Of course, there are polyatomic cations as well, with one of the most common being the ammonium ion. Our ammonium cation is NH4+. You can form this ammonium cation by protonating ammonia, NH3. Now that we’re familiar with common polyatomic and monatomic ions, let’s try answering some questions.

How does an atom form an anion?

First, let’s remind ourselves what an anion is. An anion is a negatively charged ion. To form an anion, our atom, which is neutral, needs to gain negative charge. It does this by gaining electrons. Normally, our atom has the same number of protons as it does electrons. This gives our atom an overall neutral charge. If we add an extra electron to our atom, we’re going to tip the balance of the charge.

Now that we have more negative charges than positive charges, the overall charge on our atom is negative. An atom with a negative charge is called an anion. Remember that if an ion has a positive charge, it’s called a cation. So, how does an atom form an anion? The answer is by gaining electrons.

Which of the following is a polyatomic ion? (A) F−, (B) O2, (C) NO3−, (D) SO2, or (E) Mg2+.

The first thing to note is that we’re being asked to find a polyatomic ion. The poly- in polyatomic means more than one. So, we’re looking for an ion that contains more than one atom. So, any answer with only one atom, monatomic, can be ruled out. This rules out F− and Mg2+. Next, we’re looking for an ion. An ion is something that has a nonzero charge. We can spot an ion because it will have either a positive or negative charge notation.

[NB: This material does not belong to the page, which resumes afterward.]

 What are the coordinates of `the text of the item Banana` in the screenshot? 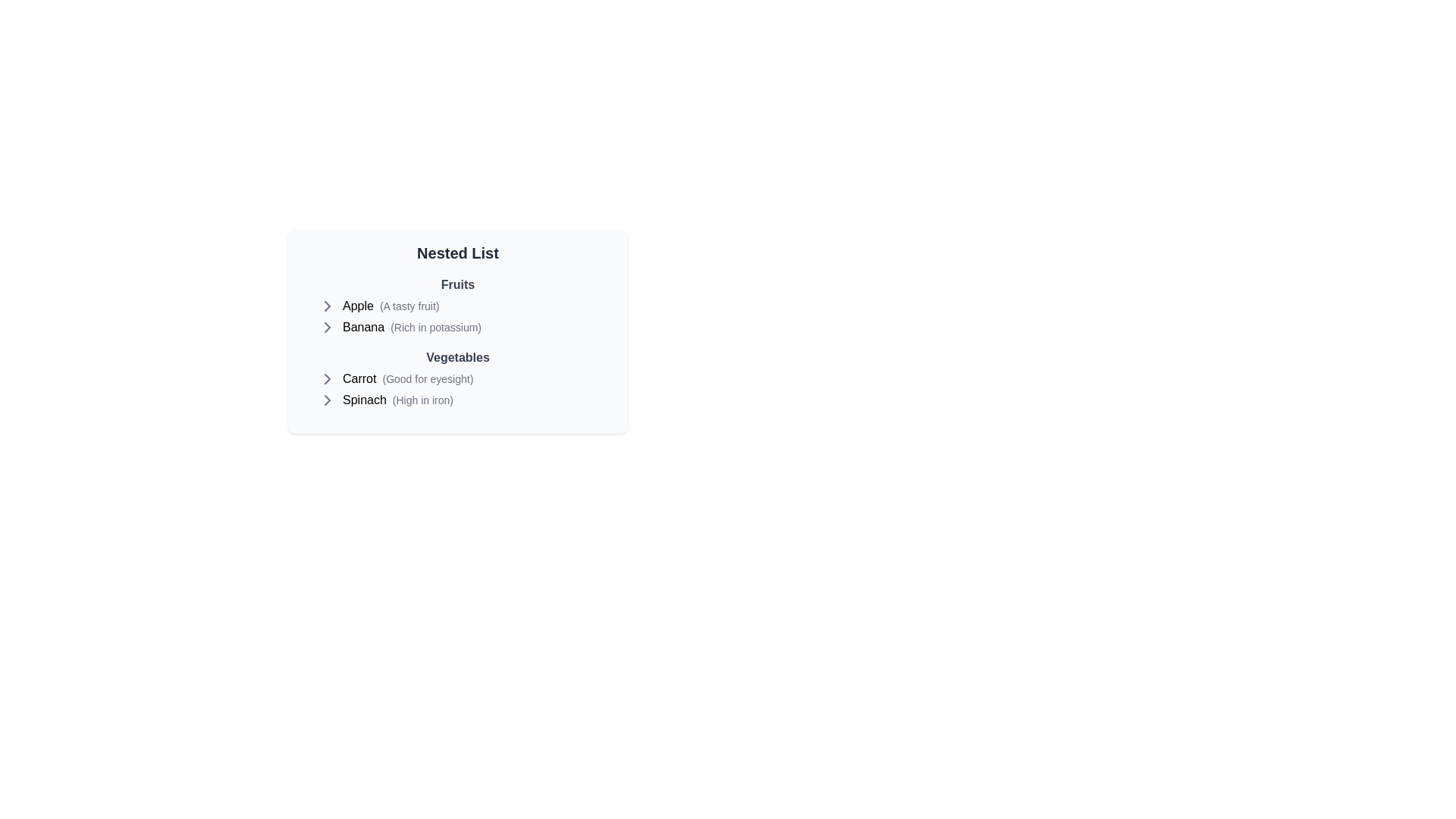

For example, in answer (A), F− shows a negative charge on our fluorine atom. This makes it an ion. So, let’s look at our three remaining answers and see if any of them have a charge. Both O2 and SO2 are neutral, so we can rule these out. Answer (C) NO3− does indeed have a charge. A negative charge means that we can call this an anion. Remember that a positive charge is called a cation. So, here, we have our answer. The polyatomic ion in this question is answer (C) NO3−, the nitrate anion. Out of interest, you can find the nitrate anion in nitric acid, HNO3.

Let’s summarize our key points about ions. Anions are negatively charged ions, while cations are positively charged ions. Anions are formed by gaining electrons, and cations are formed by losing electrons. We found that we can use the periodic table to deduce the charges on ions in certain cases. For example, group one elements tend to form one plus cations, while group 17 form one minus anions. We also became familiar with some common polyatomic ions. That is ions which contain more than one atom, for example, sulfate, nitrate, ammonium, and carbonate.